Document section:
■ ■ ■ ■ ■ ■ ■

These golden, spiral-shaped breakfast rolls combine the heartiness of seasoned beef with the comfort of freshly baked bread. Drawing inspiration from various Eastern European breakfast traditions, I’ve perfected this recipe to create a satisfying morning meal that’s both impressive and practical.
The Science of Perfect Dough
The success of these rolls lies in the proper development of gluten and careful temperature control. The brief 10-minute rest period allows the gluten to relax, making the dough easier to shape while ensuring a tender final texture.
Ingredients
For the Enriched Dough:
- 800g (6 1/3 cups) all-purpose flour
- 5g (1 teaspoon) active dry yeast
- 5g (1 teaspoon) fine sea salt
- 500ml (2 cups) whole milk, lukewarm
- 2 tablespoons unsalted butter, softened
For the Savory Filling:
- 500g (17.6 oz) ground beef (80/20 lean-to-fat ratio)
- 100g (3.5 oz) onion, finely minced
- 5g (1 teaspoon) salt
- 1 teaspoon freshly ground black pepper
- 1 teaspoon garlic powder (optional)
- 1 tablespoon vegetable oil for cooking
For the Egg Wash:
- 1 large egg yolk
- 2 tablespoons milk
- Pinch of salt
Detailed Instructions
Preparing the Dough (30 minutes + 10 minutes rest)
- Activate the Yeast:
- Warm milk to 110°F (43°C)
- Dissolve yeast in warm milk with a pinch of sugar
- Let stand 5-10 minutes until foamy
- Make the Dough:
- In a large bowl, combine flour and salt
- Add the milk-yeast mixture
- Mix until a shaggy dough forms
- Turn onto floured surface
- Knead 8-10 minutes until smooth and elastic
- Cover and rest 10 minutes
Preparing the Filling (15 minutes)
- Cook the Filling:
- Heat oil in a large skillet over medium heat
- Add minced onions, cook until translucent
- Add ground beef, breaking up into small pieces
- Season with salt, pepper, and garlic powder
- Cook until beef is just done (slightly underdone is okay)
- Cool completely before using
Assembly (20 minutes)
- Divide and Roll:
- Divide dough into 4 equal portions
- Roll each portion into a 30cm (12-inch) circle
- Brush with melted butter
- Fill and Shape:
- Spread cooled beef mixture evenly
- Roll up tightly like a Swiss roll
- Form into a spiral shape
- Place on parchment-lined baking sheet
- Cover and let rise 30 minutes
Baking (35-40 minutes)
- Preheat oven to 185°C (365°F)
- Prepare egg wash:
- Whisk egg yolk with milk and salt
- Brush generously over rolls
- Bake:
- Place in preheated oven
- Bake 35-40 minutes until deeply golden
- Internal temperature should reach 190°F (88°C)

■ ■ ■ ■ ■ ■ ■

What is expected:
Do these statements agree with the beef roll recipe? For each, answer yes or no and quote the recipe's words that decide it. (a) After kneading, the dough rests for 10 minutes. (b) The oven is preheated to 200°C. (c) The dough is divided into 4 equal portions. The data after this point have no connection to the beef roll recipe.

Supplied records:
■ ■ ■ ■ ■ ■ ■

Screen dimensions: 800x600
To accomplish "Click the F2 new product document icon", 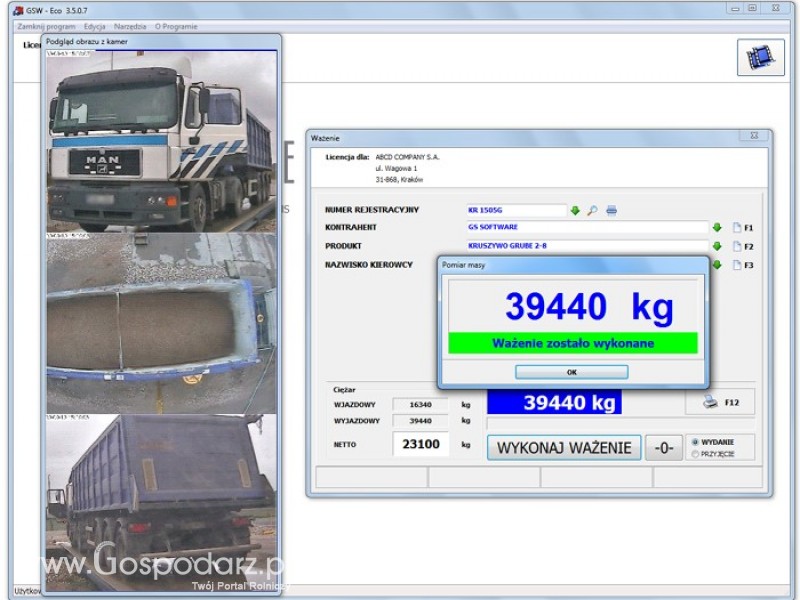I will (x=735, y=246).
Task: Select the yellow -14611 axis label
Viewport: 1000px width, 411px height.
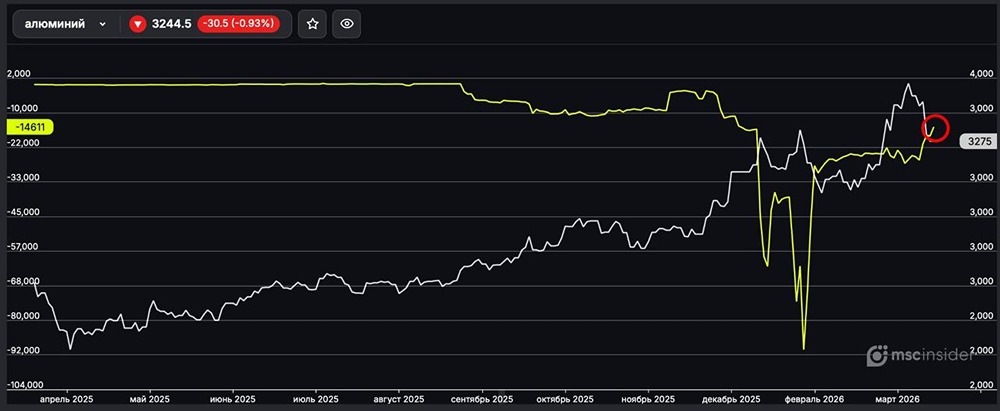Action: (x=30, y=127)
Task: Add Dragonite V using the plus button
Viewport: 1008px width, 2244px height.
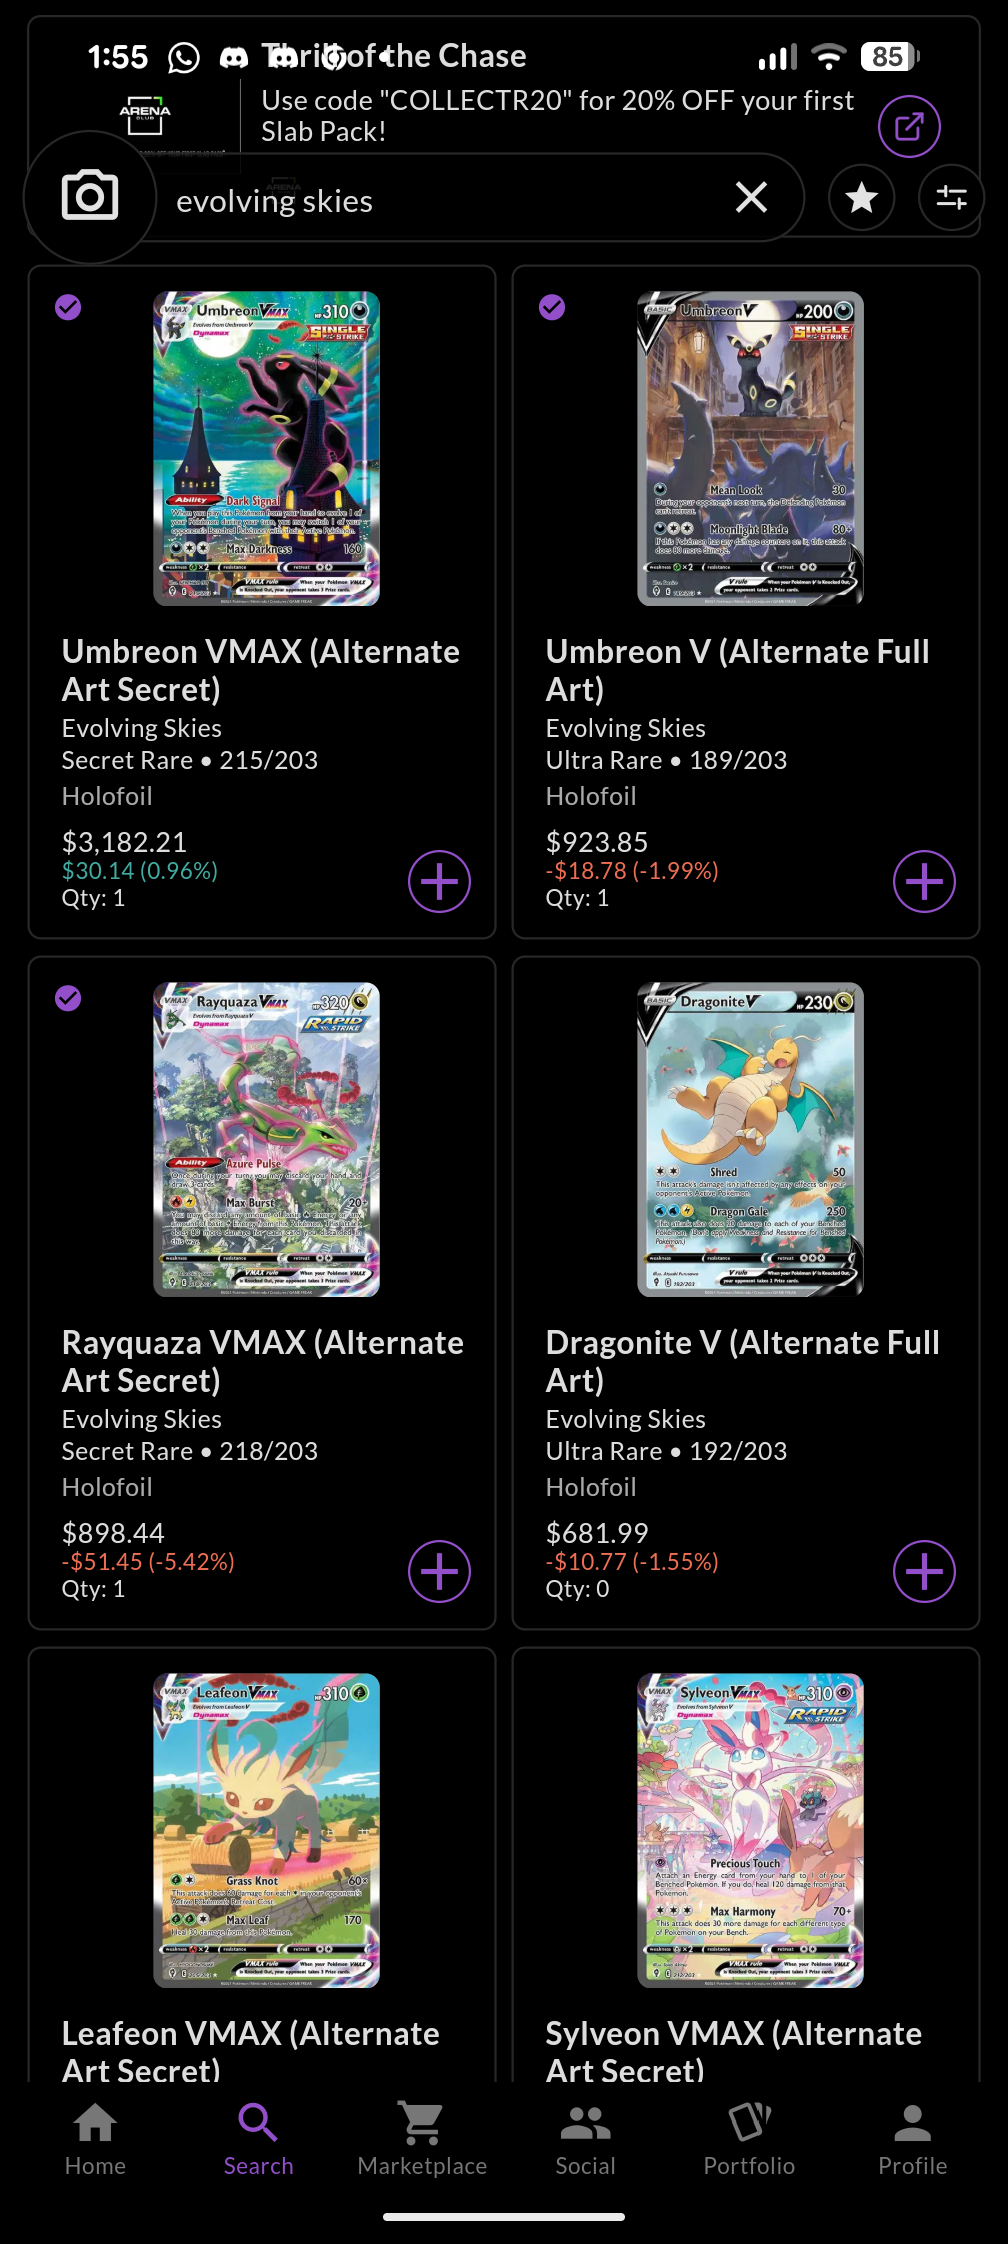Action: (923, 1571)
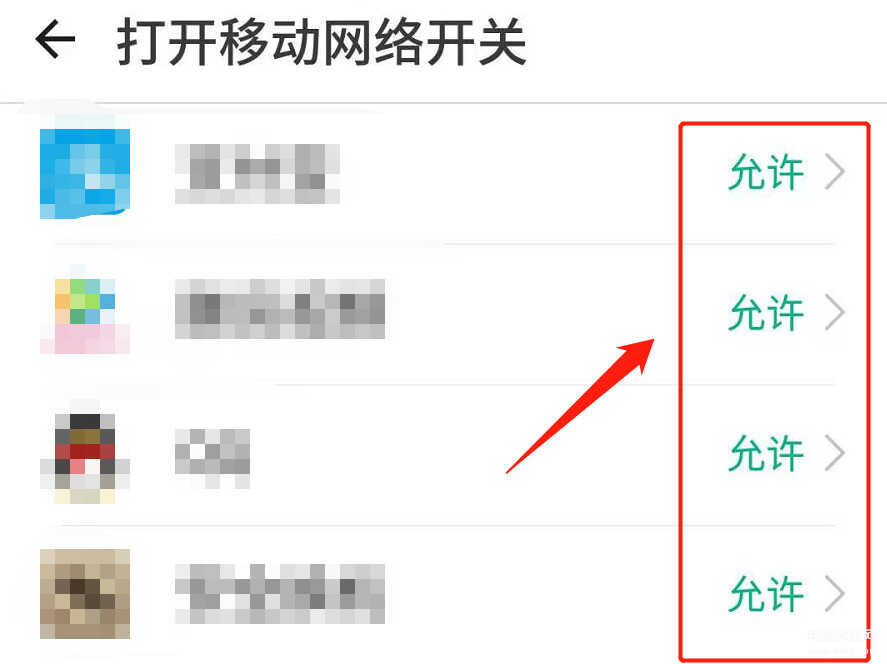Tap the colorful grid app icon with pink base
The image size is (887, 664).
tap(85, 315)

■ ■ ■ ■ ■ ■ ■

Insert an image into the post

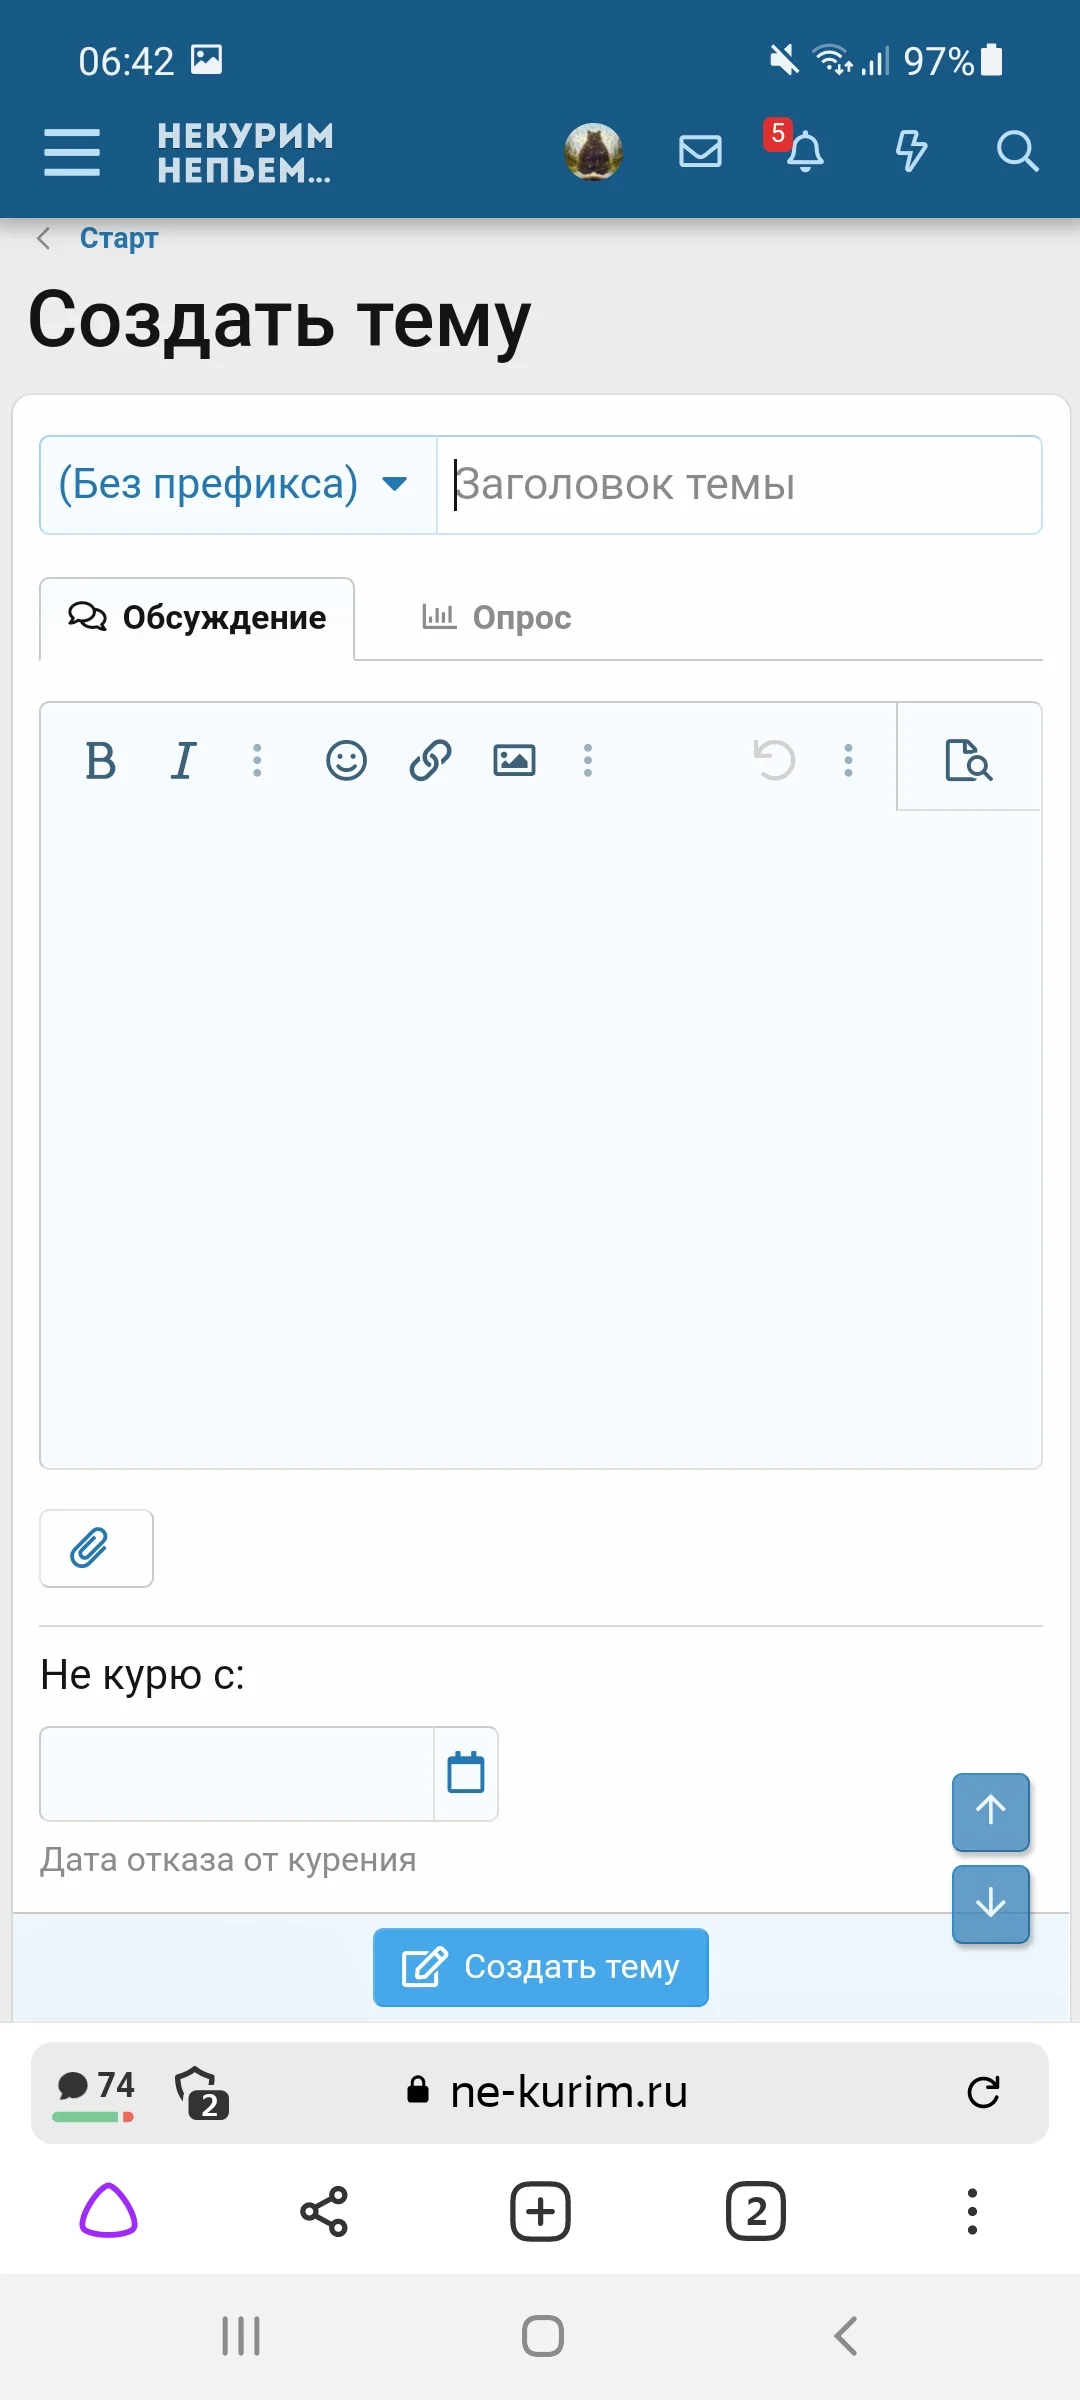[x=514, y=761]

■ ■ ■ ■ ■ ■ ■

Answer for the task:
(a) Yes: "Cover and rest 10 minutes"
(b) No: "Preheat oven to 185°C (365°F)"
(c) Yes: "Divide dough into 4 equal portions"